Médicos-veterinários são expostos a fatores desafiadores que podem impactar a saúde mental, aumentando relatos de Síndrome de Burnout e fadiga por compaixão. A existência de transtornos mentais, como a depressão, o uso de álcool e outras substâncias, além do acesso a métodos potencialmente perigosos, são agravantes que não podem ser subestimados.
Mas há também mecanismos de proteção, que, quando reconhecidos e ativados podem ser decisivos para a reconexão com o sentido maior de sua atuação: cuidar da vida dos animais e das famílias multiespécie e garantir a segurança das pessoas que consomem produtos de origem animal. Ambos são propósitos que podem amenizar o sofrimento gerado por situações da atuação profissional.

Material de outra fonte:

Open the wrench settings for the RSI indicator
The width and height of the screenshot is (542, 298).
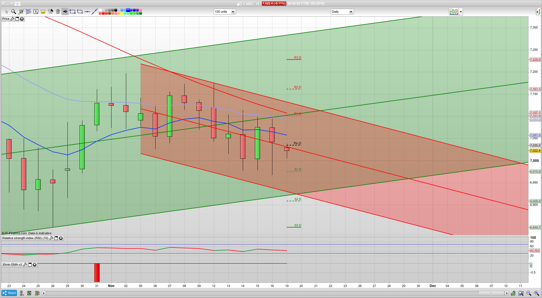tap(51, 238)
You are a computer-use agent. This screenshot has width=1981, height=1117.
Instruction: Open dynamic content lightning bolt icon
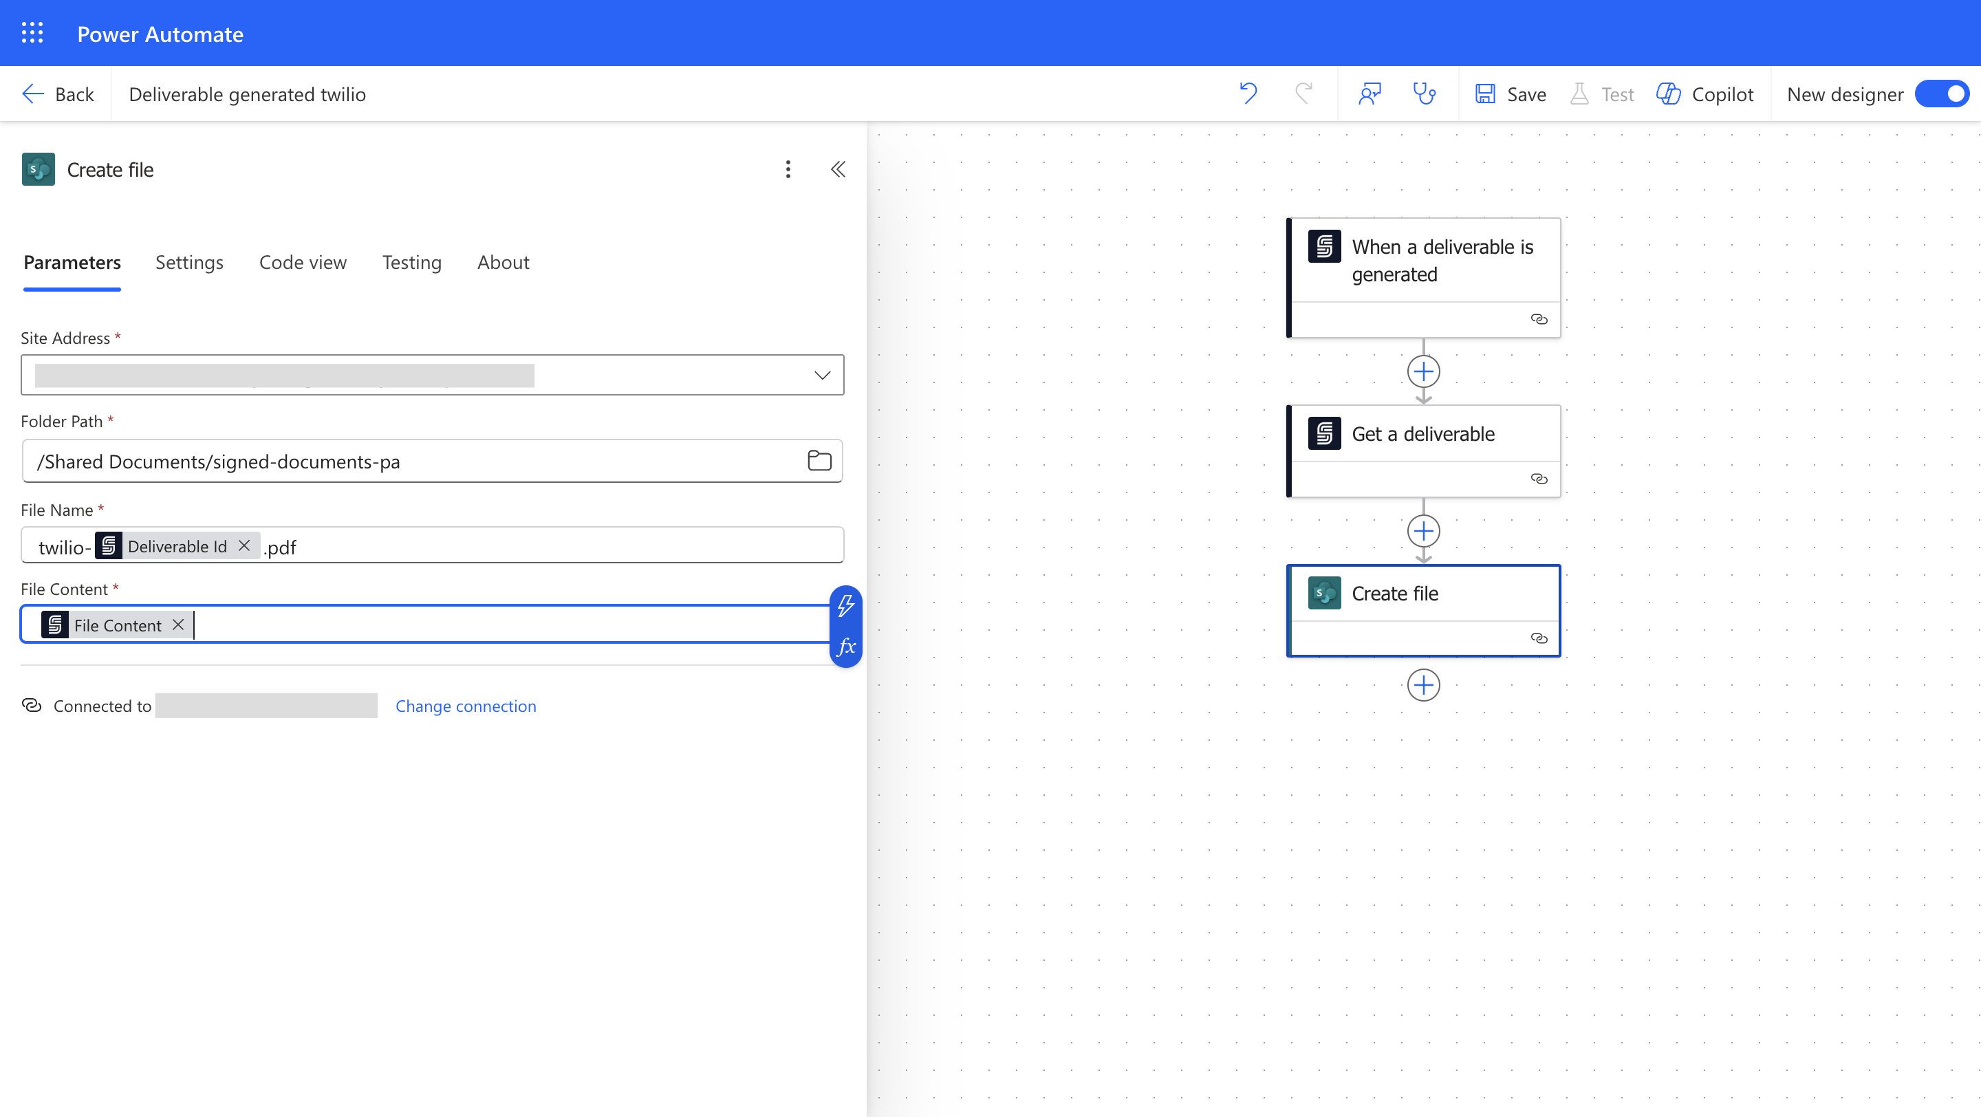pyautogui.click(x=846, y=606)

Além da disciplina com o autocuidado, o autoconhecimento também um grande aliado: identificar nossa vulnerabilidade, nossos limites, entender por que alguns lutos nos tocam mais do que outros e processar esses sentimentos é fundamental para a manutenção da saúde mental. Precisamos de espaços seguros para expressar o luto pela perda dos pacientes e compreender que essa vulnerabilidade não é uma fraqueza, e sim o que nos conecta com os tutores: o amor e a entrega à nossa vocação.
Ingrid Bueno Atayde Machado é médica-veterinária, psicóloga e chefe do Setor de Comissões Técnicas do Conselho Federal de Medicina Veterinária (CFMV).